The Social Dilemma(Documentary, Netflix)

Directed by Jeff Orlowski

Rating: ***

Here is the thing. We are now officially a civilization of zombies, staring 24×7 at out phone-screens waiting for the next ping, posting ridiculously vain self-serving pictures which no one is interested in, unless you are Kim Kadarshian or Kangana Ranaut.

But the social-media organizations would have you believe that you are the centre of the universe, at least YOUR universe. It’s a frightening delusion created to generate revenues worth billions.
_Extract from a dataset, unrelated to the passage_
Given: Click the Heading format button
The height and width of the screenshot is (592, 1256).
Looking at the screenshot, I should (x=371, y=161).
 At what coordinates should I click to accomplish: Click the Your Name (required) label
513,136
While Google, Facebook etc laugh all the way to the bank we sit staring at the screen with glazed eyes.

This sobering Netflix documentary features some of the social media’s most distinguished renegades, men with a voice and consciences like Tristan Harris and Aza Raskin who joined the big social-media controllers and then, on realizing that civilization was being manipulated into believing that the iPhone governs its destiny, decided to try and bring an element of conscientiousness into the business of social media.
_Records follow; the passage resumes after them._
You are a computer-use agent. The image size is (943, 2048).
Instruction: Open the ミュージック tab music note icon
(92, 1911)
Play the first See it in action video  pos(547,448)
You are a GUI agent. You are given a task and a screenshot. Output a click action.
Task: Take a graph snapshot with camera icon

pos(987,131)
It is big business and more addictive than cocaine. The warning that this highly thought-provoking documentary sends off with unassailable rectitude is to back off from your phone addiction before it consumes you completely.

While the ethical voices try to make some sense of the manipulative madness of the social network, there is also a parallel fictional story in the documentary of a teenager getting progressively sucked into his phone screen while his family tries to warn him. Somehow the horror of it is not captured so well in this fictional subplot in a story that needed no furtive flight into fancy.

I am not very sure anyone would stop tweeting his or her two-bit on the government, or stop posting pictures of baking and faking on Instagram after watching The Social Dilemma. I doubt the gyan shared by the intellectuals and internet gurus will dissuade anyone from being a phone slave.

But the one thing that you won’t be able to ignore after watching this documentary is your dithering self-confidence. The phone is taking all the decisions on your behalf. Are you sure you want to continue your helpless dependency on it? Why don’t you ask your phone what it thinks on this?